The Secretary noted that a party cannot withdraw from a
settlement after agreeing to it, or oppose approval of it, at any
time up to the time the Secretary approves it.
Complainant contended that he was not repudiating the settlement,
but only requesting that the Secretary review the agreement under
current conditions because of Respondent's actions to disable
itself from performing the obligations it voluntarily undertook
in the settlement agreement. The Secretary viewed this as a
premature assertion of breach of the agreement, which is an
insufficient reason to disapprove the settlement. In this regard
the Secretary stated:
A settlement under the ERA is an executory contract,
which is binding on the parties until the Secretary acts on
it. But until the Secretary approves the settlement, the
parties are not obligated to fulfill its terms for purposes
of the ERA.
Slip op. at 3 (citations omitted).
[Editor's note: The parties settled the case on January 31,
1990, and the ALJ's recommended order of dismissal was issued on
February 26, 1990. The Secretary's order to submit settlement
was issued on January 2, 1991. Complainant contended, inter
alia, that Respondent had discontinued certain training courses
that had been promised to Complainant as part of the settlement
agreement.]
XVII F Renunciation of settlement agreement
In Kim v. Trustees of the University of
Pennsylvania, 91-ERA-45 and 92-ERA-8 (Sec'y June 17,
1992) (record certified to the Third Circuit on Aug. 24, 1992),
the Secretary found that the terms of a settlement agreement were
fair, adequate and reasonable. The complainant had alleged that
he was coerced into signing the agreement, that he did not fully
understand it, that he was not executing the agreement
voluntarily and with full knowledge of its contents, and that he
signed the agreement without reading it. The Secretary found
that the record did not support those allegations. She noted
that the question of whether a party may disavow a settlement
before the Secretary has reviewed it, and specifically the
question of lack of consent and attorney coercion in Macktal
v. Brown & Root, 86-ERA-23 (Sec'y Nov. 14, 1992), and
that the disposition was expressly upheld in Macktal v.

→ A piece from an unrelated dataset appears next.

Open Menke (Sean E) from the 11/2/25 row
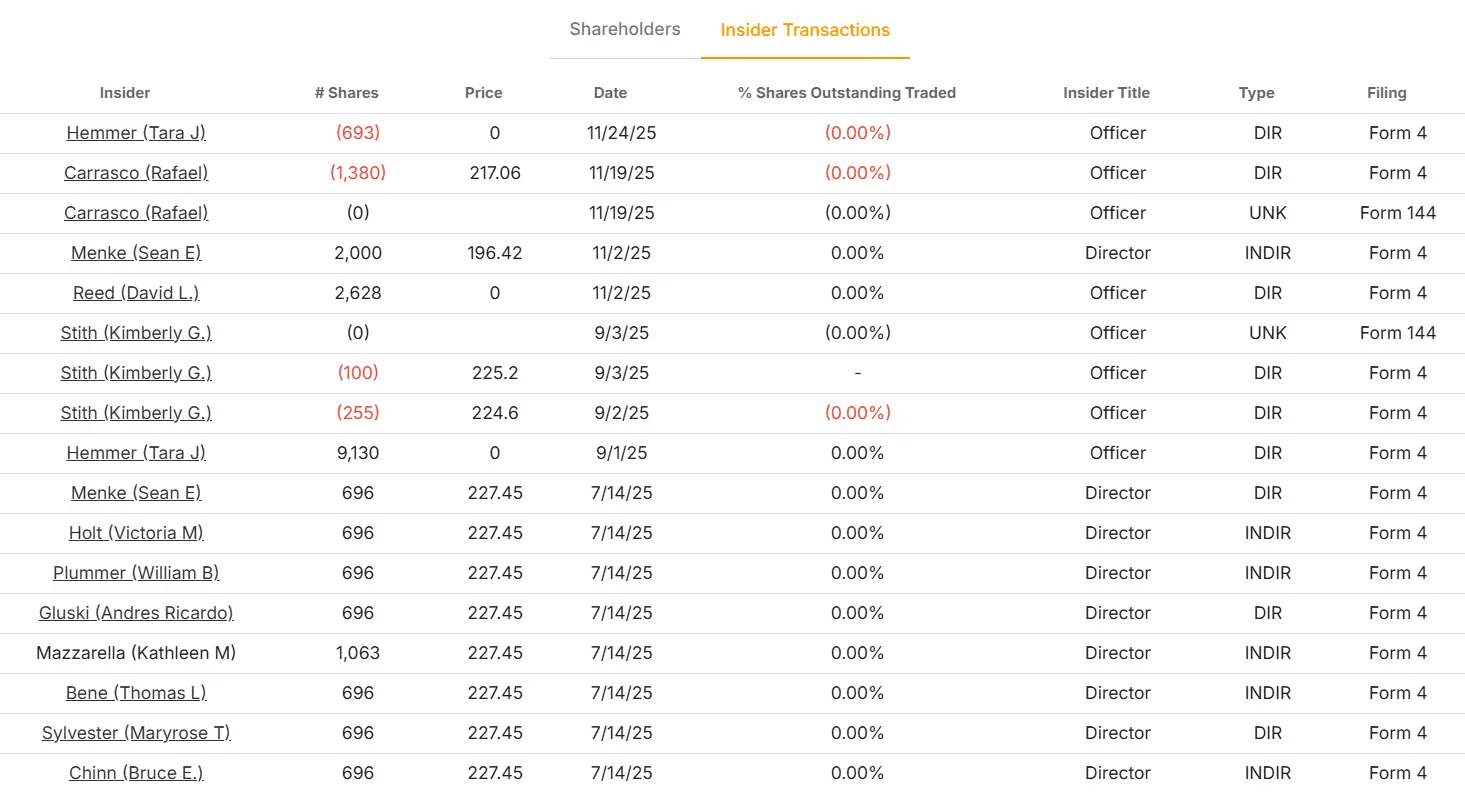This screenshot has height=792, width=1465. [x=136, y=253]
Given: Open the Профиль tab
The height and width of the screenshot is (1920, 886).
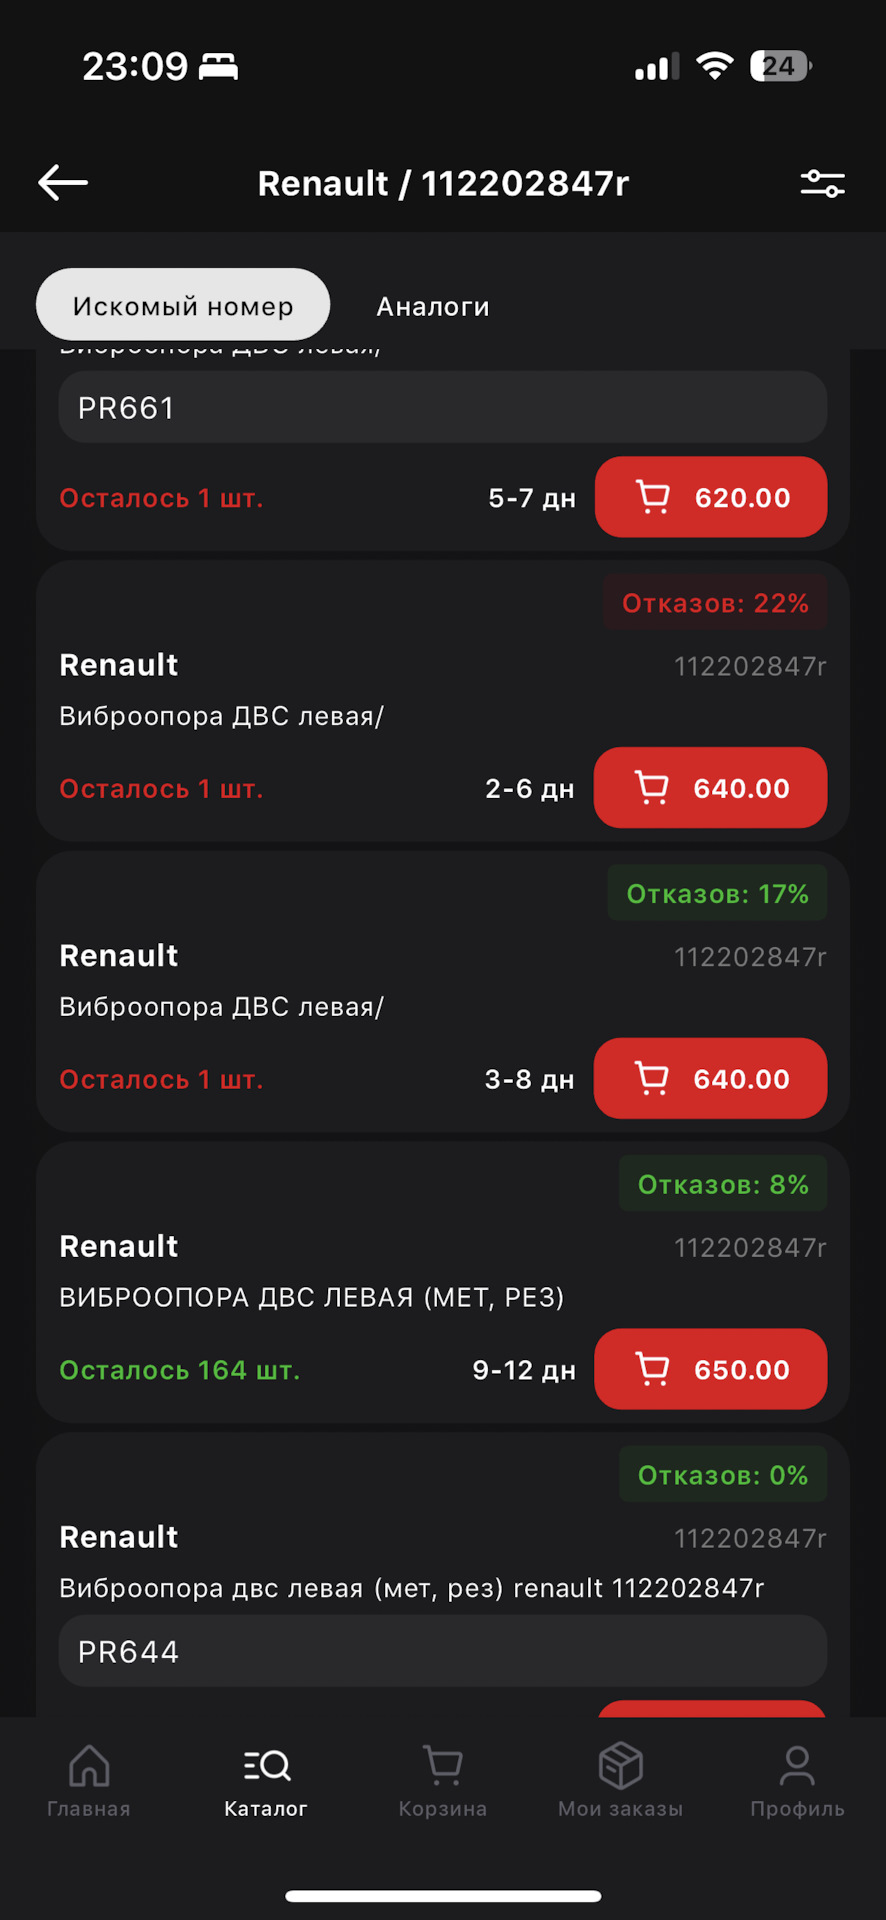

Secretary of Labor, 923 F.2d 1150, 1157 (5th Cir. 1991). She
found that the record in the instant matter contained no showing
of coercion or other impropriety that would justify renunciation
of the settlement agreement. See Petty v. Timken Corp.,
849 F.2d 130 (4th Cir. 1988); Riley v. American Family Mutual
Insurance Co., 881 F.2d 368, 373-74 (7th Cir. 1989).
XVII F Renunciation of settlement agreement
The Secretary established the principles for evaluating whether
settlements had been reached in whistleblower cases in Macktal
v. Brown & Root, Inc., 86-ERA-23 (Sec'y Nov. 14, 1989),
rev'd on other grounds, Macktal v. Secretary of Labor, 923
F.2d 1150 (5th Cir. 1991) (5th Circuit held that Secretary did
not have authority to sever a material provision of a settlement
agreement and impose a new redacted version on the parties
without their consent). Among other things, Complainant in that
case claimed that the Secretary should not approve a settlement
he had entered into allegedly because he was under duress exerted
by his own counsel who he claimed had misled him, and because,
by the time of the Secretary's review, he no longer agreed to the
settlement.
The Secretary held that a "settlement is a contract, and its
construction and enforcement are governed by principles of
contract law. . . . There must be a meeting of the minds on all
essential terms . . . 'and the employee's consent [must have
been] voluntary and knowing.'" Macktal, slip op. at
4-5 (quoting Alexander v. Gardner-Denver Co., 415 U.S. 36,
52 n.15 (1974). Furthermore, the Secretary said
[w]hen a litigant voluntarily accepts an offer of
settlement, either directly or indirectly through the duly
authorized actions of his attorney, the integrity of the
settlement cannot be attacked on the basis of inadequate
representation by the litigant's attorney . . . . [A]ny
remaining dispute is purely between the party and his
attorney . . . . Unless the resulting settlement is
substantially unfair, judicial economy demands that a party
be held to the terms of a voluntary settlement.
* * * *
A litigant who enters the judicial process through the
agency of freely chosen counsel always assumes a certain
risk that the result achieved will not be satisfactory.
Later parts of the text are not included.